● Vos tâches
A. D'après l'article sur le championnat polonais de 1993, sur quel score le Legia Varsovie a-t-il battu le Wisła Cracovie lors de la dernière journée ?
B. Recopiez fidèlement le passage de l'article sur le championnat polonais de 1993, de « Les trois points » à « scènes de liesse. ».

● Texte fourni
- Pologne
En 1993, le dimanche des miracles polonais
En 1993, le championnat polonais a accouché d’une dernière journée complètement folle, sur fond de scores fleuves et de soupçons de matchs truqués. Trente et un ans plus tard, le Legia Varsovie et le Lech Poznań revendiquent toujours le titre, et le sujet est toujours source de controverses en Pologne.
Le 20 juin 1993, alors que la France est secouée par l’affaire VA-OM au lendemain du triomphe européen des Phocéens, un pays plus à l’est a les yeux rivés sur sa dernière journée de championnat. Libérée du joug du communisme quatre ans plus tôt, la Pologne s’apprête à vivre un après-midi épique, trois équipes pouvant encore accaparer le titre de champion. Le Legia Varsovie et ŁKS Łódź sont au coude-à-coude en tête avec 47 points, tandis que le Lech Poznań suit juste derrière avec une unité de moins. En cas d’égalité, c’est à la différence de buts que se départageront les clubs, le Legia étant à ce petit jeu-là en tête devant Łódź avec trois buts d’avance, mais largement derrière Poznań. Il faudra donc marquer des buts, beaucoup de buts, pour s’assurer de soulever le trophée en fin de journée.
Les trois points semblent courus d’avance pour le Legia et le ŁKS : le premier se déplace au Wisła Cracovie, équipe de milieu de tableau n’ayant plus rien à jouer, tandis que le second accueille l’Olimpia Poznań́, d’ores et déjà relégué. Radio collée à l’oreille, les entraîneurs suivent à distance l’autre rencontre pour informer leurs joueurs du nombre de perles qu’il faut encore enfiler pour faire basculer le destin. Ainsi, en début de seconde période, le Legia inscrit quatre buts en un quart d’heure, tandis que le ŁKS pousse jusqu’au bout pour étriller l’Olimpia, 7-1. Pas suffisant toutefois : vainqueur 0-6 du Wisła, le Legia Varsovie maintient son avance et est sacré champion de Pologne. Un scénario tout bonnement incroyable, mais bien au sens premier du terme. Car très vite, les soupçons de corruption viennent embrumer les scènes de liesse.
« Toute la Pologne l’a vu ! »

Données sur les éléments et leur position dans le texte

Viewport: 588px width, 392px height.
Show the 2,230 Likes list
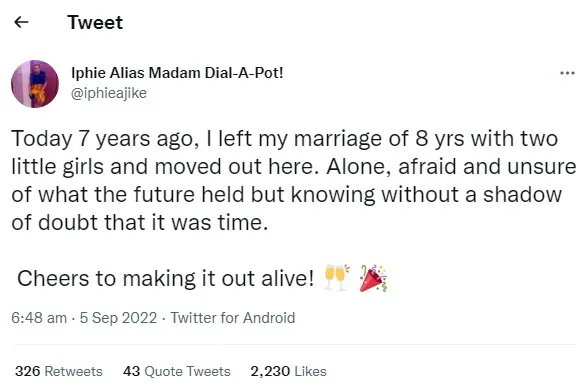coord(288,371)
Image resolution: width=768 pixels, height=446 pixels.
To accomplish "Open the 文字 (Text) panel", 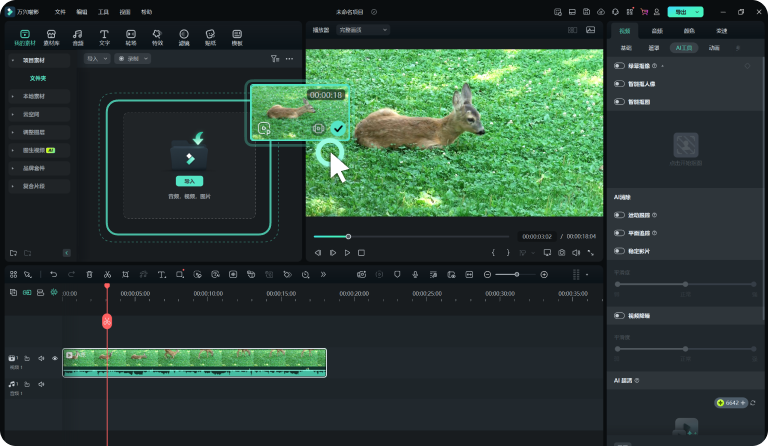I will (104, 37).
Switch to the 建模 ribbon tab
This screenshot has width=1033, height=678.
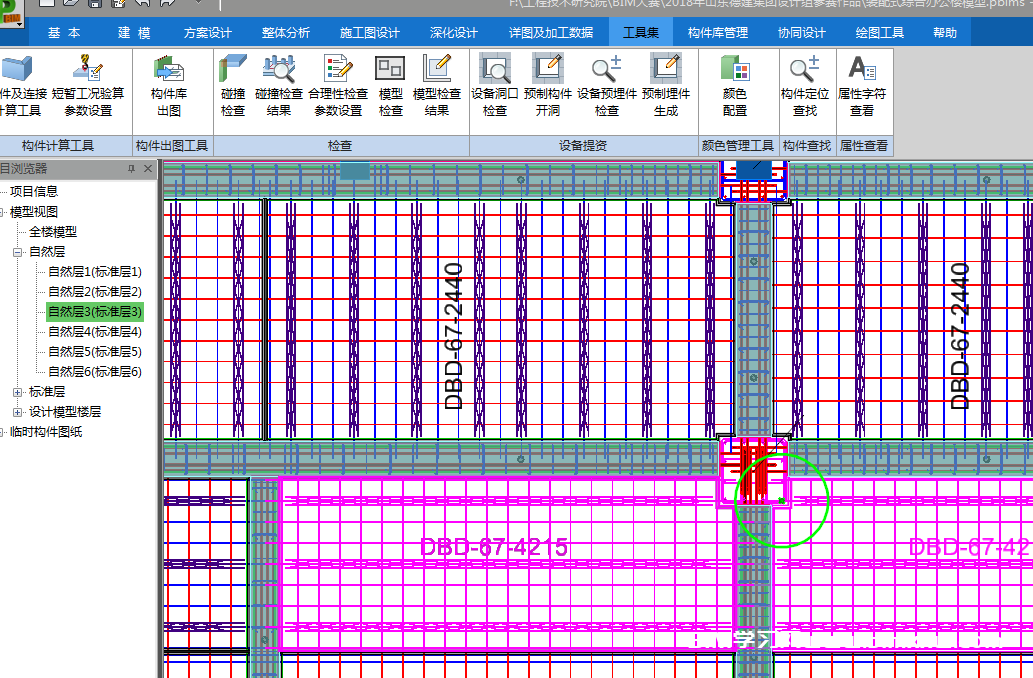pyautogui.click(x=133, y=33)
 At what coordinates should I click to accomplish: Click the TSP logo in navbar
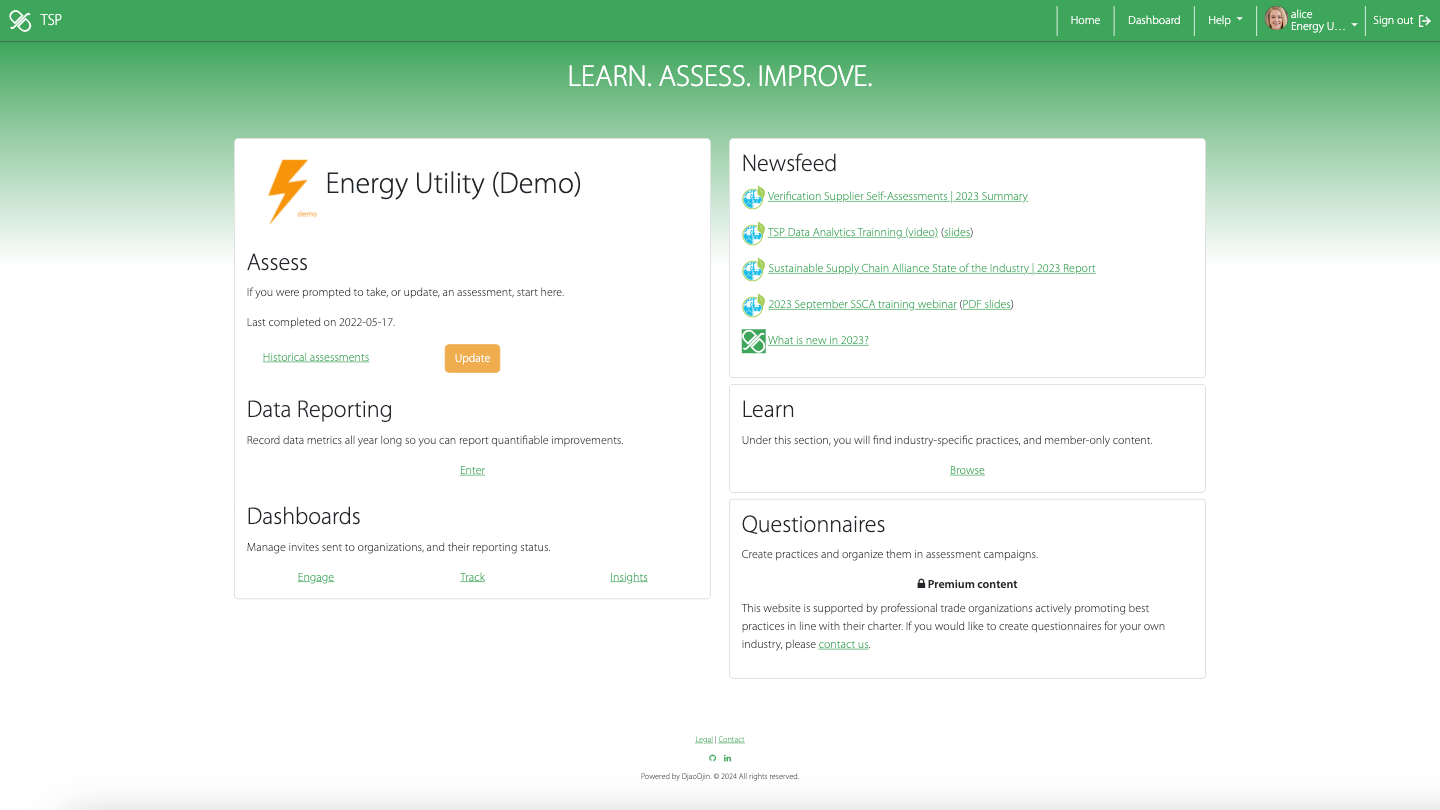click(20, 20)
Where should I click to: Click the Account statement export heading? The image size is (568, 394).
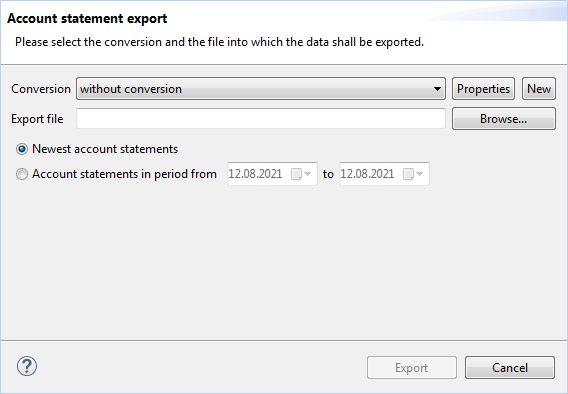[x=87, y=18]

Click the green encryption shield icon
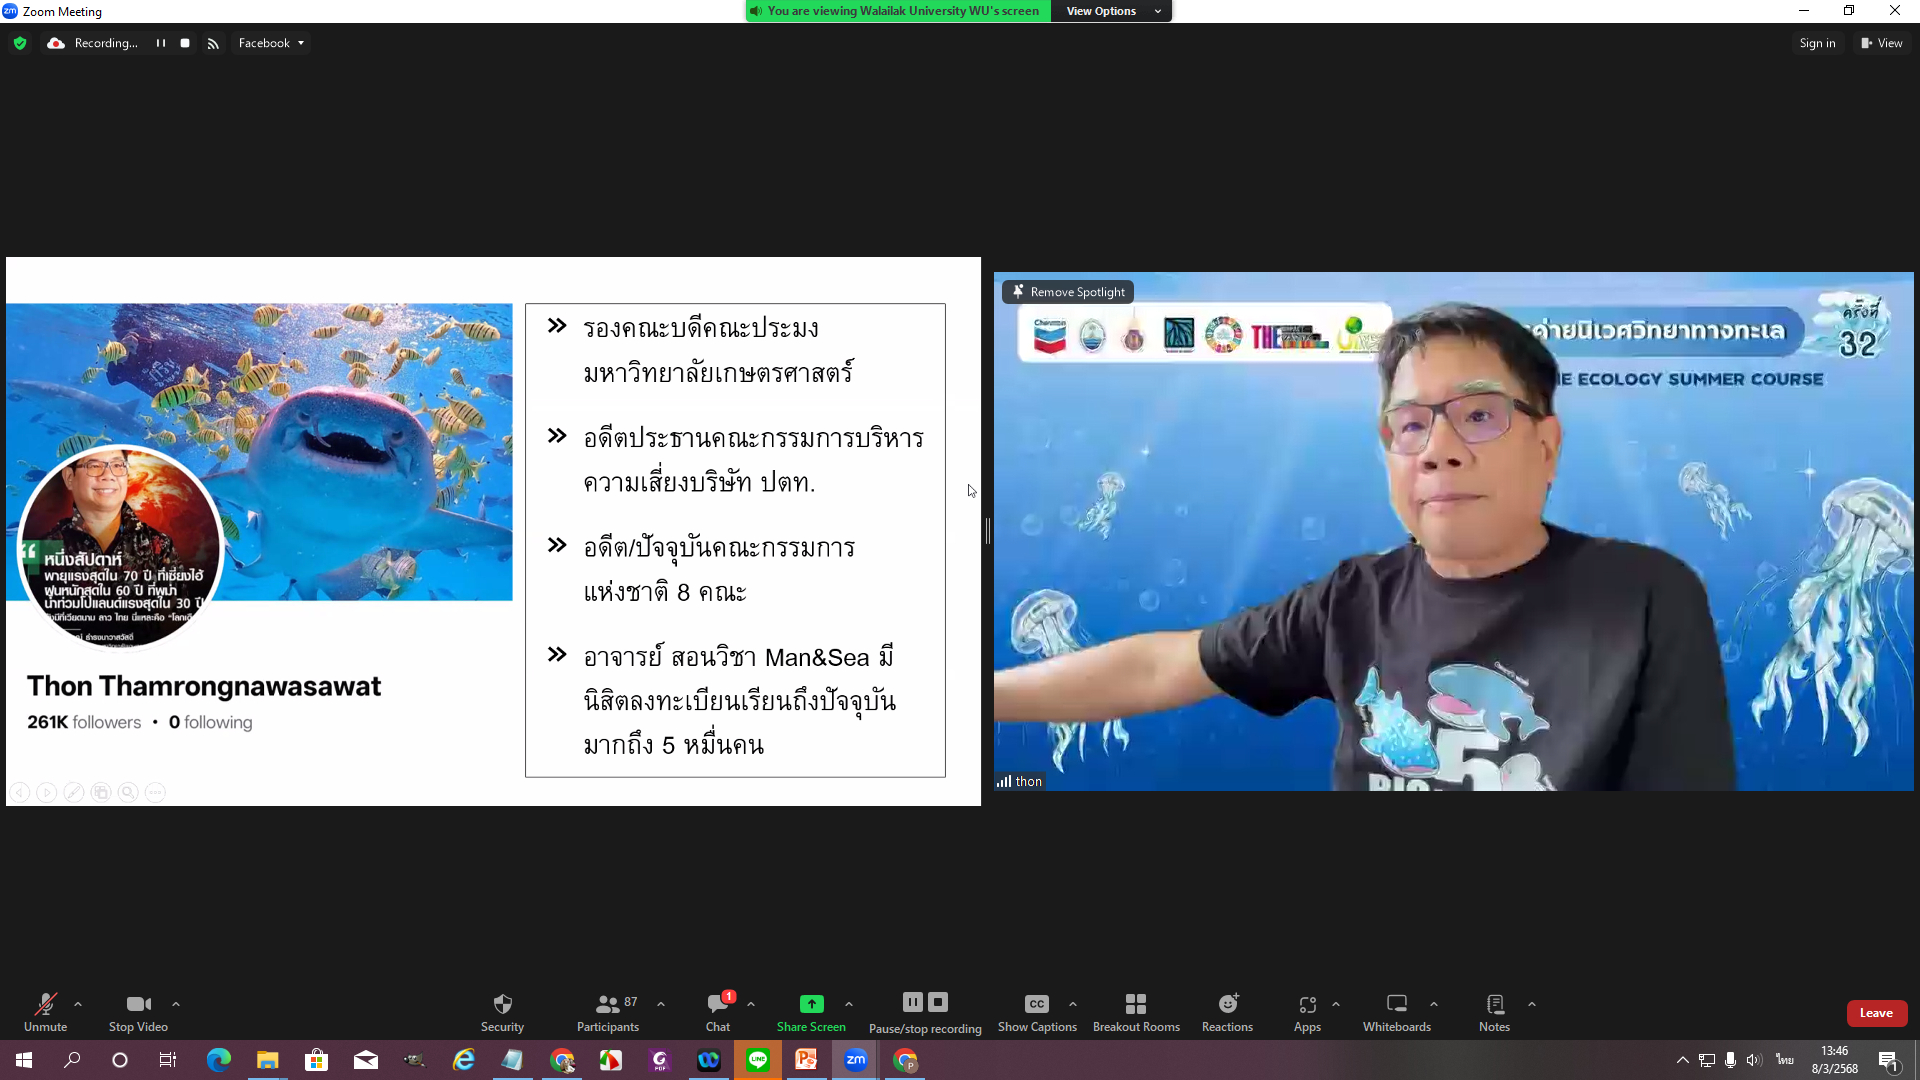(x=20, y=43)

● Résultats de l'exercice
A. Le Legia Varsovie s'est imposé 0-6 face au Wisła Cracovie.

B.
Les trois points semblent courus d’avance pour le Legia et le ŁKS : le premier se déplace au Wisła Cracovie, équipe de milieu de tableau n’ayant plus rien à jouer, tandis que le second accueille l’Olimpia Poznań́, d’ores et déjà relégué. Radio collée à l’oreille, les entraîneurs suivent à distance l’autre rencontre pour informer leurs joueurs du nombre de perles qu’il faut encore enfiler pour faire basculer le destin. Ainsi, en début de seconde période, le Legia inscrit quatre buts en un quart d’heure, tandis que le ŁKS pousse jusqu’au bout pour étriller l’Olimpia, 7-1. Pas suffisant toutefois : vainqueur 0-6 du Wisła, le Legia Varsovie maintient son avance et est sacré champion de Pologne. Un scénario tout bonnement incroyable, mais bien au sens premier du terme. Car très vite, les soupçons de corruption viennent embrumer les scènes de liesse.